** Opening TEXT block **
Column: Understanding through education

Among many things I have enjoyed while at college, high on the list is meeting people from all over the world. But this cherished aspect of attending school in the District may be changing.

According to a report by the Institute of International Education, enrollment by international students in the past year increased by less than 1 percent. This breaks a trend of steady increase in enrollment over the past decade or so. The report also said that in future years, enrollment might decline. This is a trend universities and the government should work to reverse.

One reason for the slowdown is the state of the world economy. A more significant reason is the increased difficulty of entering the country due to new screening requirements.

In an effort to prevent foreign terrorists from entering the country, the process for obtaining a visa has become more arduous. There is a backlog of students who want to enter the country, and the long wait discourages more students from studying in the United States.

It is estimated that foreign students contribute $12 billion to the U.S. economy each year through what they pay in tuition and spend while in the country. International students, though, provide much more than economic benefits. The students who come to study here are the best and brightest their country has to offer. American academia benefits because of them. A statement released by the heads of the National Academy of Science, the National Academy of Engineering and the Institute of Medicine stated, “Approximately half of the graduate students currently enrolled in the physical sciences and engineering at U.S. universities come from other nations.” The work of international students has enriched these and other fields of study in the United States.

Unsurprisingly, the nations with the sharpest decrease of students studying in the United States are Middle Eastern. If America wants to be safer in the future, this is a trend we have to reverse.
** Closing TEXT block **
** Opening SUPPLIED RECORDS block **
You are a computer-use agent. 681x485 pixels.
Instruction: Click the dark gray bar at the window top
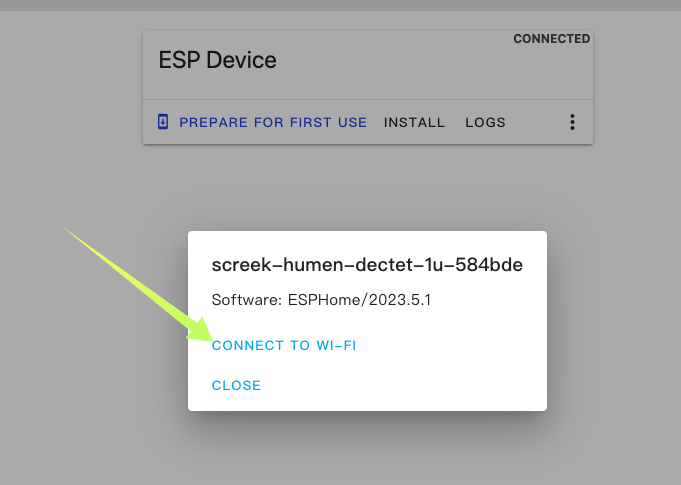pyautogui.click(x=340, y=5)
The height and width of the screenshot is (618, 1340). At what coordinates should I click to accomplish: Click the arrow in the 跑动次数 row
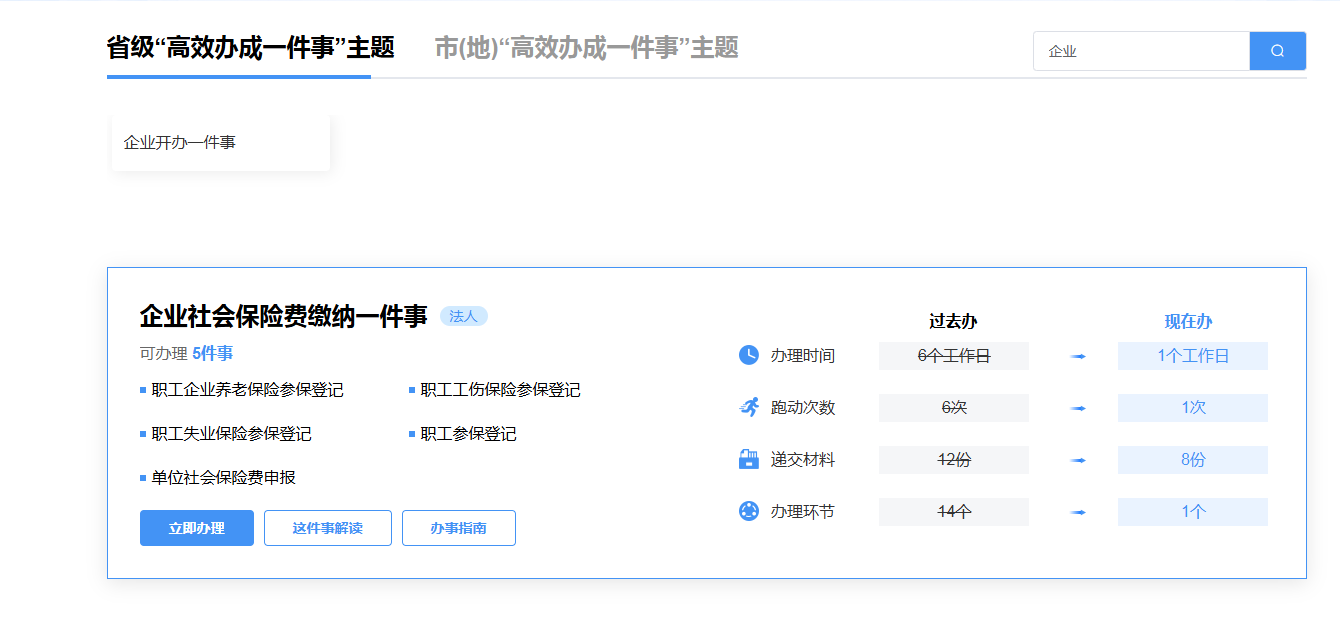[1078, 408]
** Closing SUPPLIED RECORDS block **
**QUESTIONS TO ANSWER:**
1) According to the column on international students, how much do foreign students contribute to the U.S. economy each year?
2) Continue the column on international students from the point where it ends.
The data above is not needed.

**ANSWER LIST:**
1) An estimated $12 billion.

2)
Preventing terrorists from entering the country through more restrictive entrance policies should be considered a last line of defense. Once they have become so radicalized that they are willing to commit violence, it is too late. The first line of defense is increasing understanding about America in places where perceptions are overwhelmingly negative.

It is in our interests to let people from the Middle East, along with the rest of the world, learn about this nation firsthand.

Imagine a conversation in a caf? in Amman, Jordan. One man is denouncing Americans as evil; two other men are sitting, listening to him. Suppose that one of those two men had studied in an American university. He spent time getting to know the country and its people. This man would be a better advocate in defense of America than any American could be. Closing our doors to Arab students encourages the anti-American sentiment the government is trying to curtail.

John Waterbury, president of the American University in Beirut, put it best in the January issue of Foreign Affairs. “Perhaps no single institutional feature of American dominance is more admired than its system of higher education,” he wrote. “This extensive admiration of American institutions therefore presents an underexploited opportunity for dealing with the current crisis.”

The writer is a freshman majoring in political science.